PASSAGE >>
┌──

EB Awareness Week is an important opportunity to draw attention to the fight that people living with EB experience every single day. It’s a fight for essential treatment, care and support. A fight for the services that would change people’s lives.
This year, we built on the open letter we sent ahead of Budget 2023 and launched a campaign calling on the Minister for Health Stephen Donnelly to invest in EB care now. So far, thousands of our incredible supporters have joined people living with EB and their families in demanding funding for nursing care. Thank you so much to everyone who took action and to Liz and Rachel, two amazing mums, and to our patient ambassador Emma for sharing their powerful stories this week – together we’re fighting for a future where everyone living with EB gets the nursing care they need at home.
Having reliable and consistent nursing care is essential to protect the health and wellbeing of children and adults with more severe forms of EB. Nurses do bandage changes and manage and assess wounds – crucial treatment that helps prevent dangerous infections.

└──

DATA EXTRACT >>
┌──

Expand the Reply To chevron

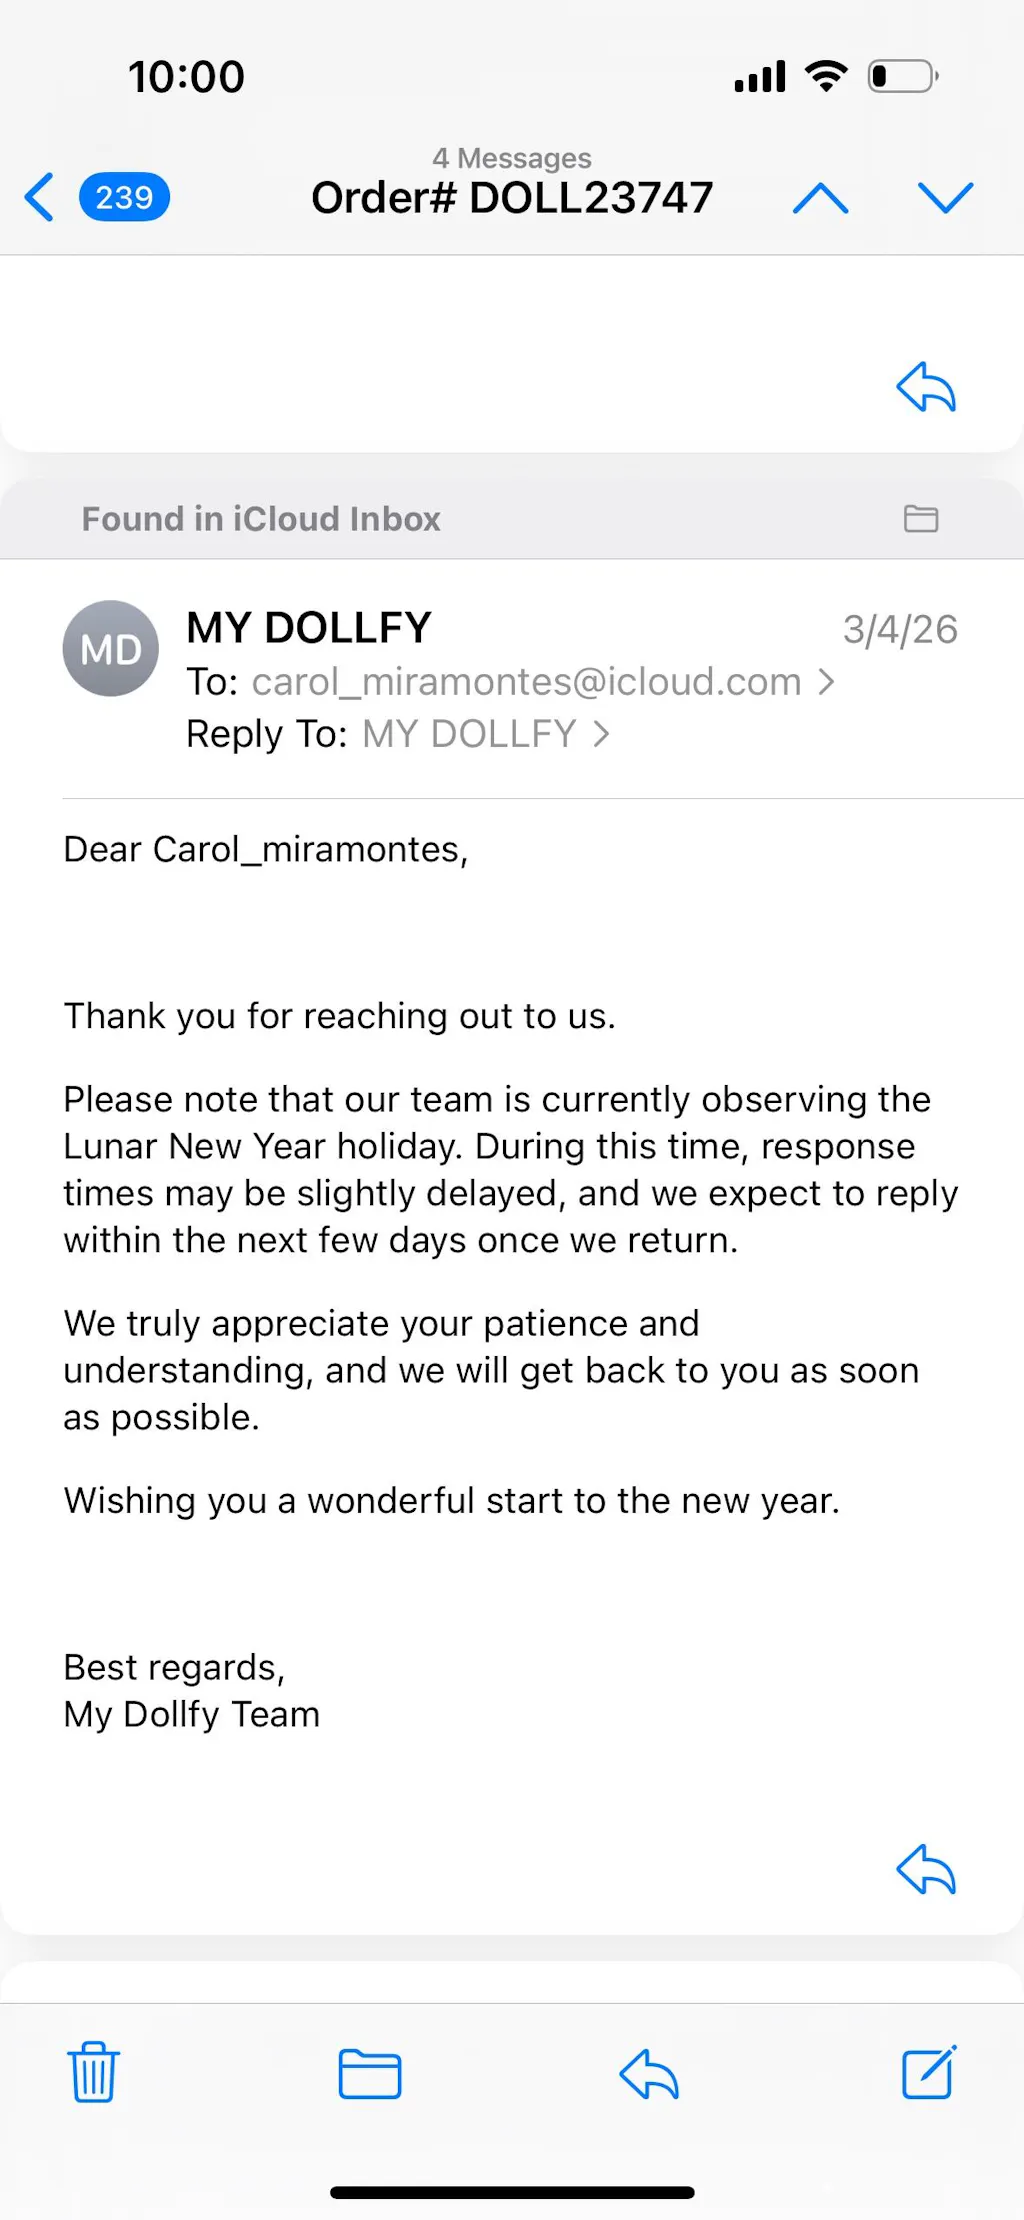[601, 734]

└──

WORK INSTRUCTIONS >>
**a)** Answer each question from the passage.
(i) Which minister is the campaign calling on to invest in EB care?
(ii) What did the campaign build on?
(iii) What do nurses do for people with more severe forms of EB?
**b)** Rewrite the passage starting at "This year, we" and ending at "prevent dangerous infections.", substituting "Community nurses" for "Nurses".

COMPLETED EXERCISE >>
**a)**
(i) The Minister for Health, Stephen Donnelly.
(ii) The open letter sent ahead of Budget 2023.
(iii) They do bandage changes and manage and assess wounds.

**b)**
This year, we built on the open letter we sent ahead of Budget 2023 and launched a campaign calling on the Minister for Health Stephen Donnelly to invest in EB care now. So far, thousands of our incredible supporters have joined people living with EB and their families in demanding funding for nursing care. Thank you so much to everyone who took action and to Liz and Rachel, two amazing mums, and to our patient ambassador Emma for sharing their powerful stories this week – together we’re fighting for a future where everyone living with EB gets the nursing care they need at home.
Having reliable and consistent nursing care is essential to protect the health and wellbeing of children and adults with more severe forms of EB. Community nurses do bandage changes and manage and assess wounds – crucial treatment that helps prevent dangerous infections.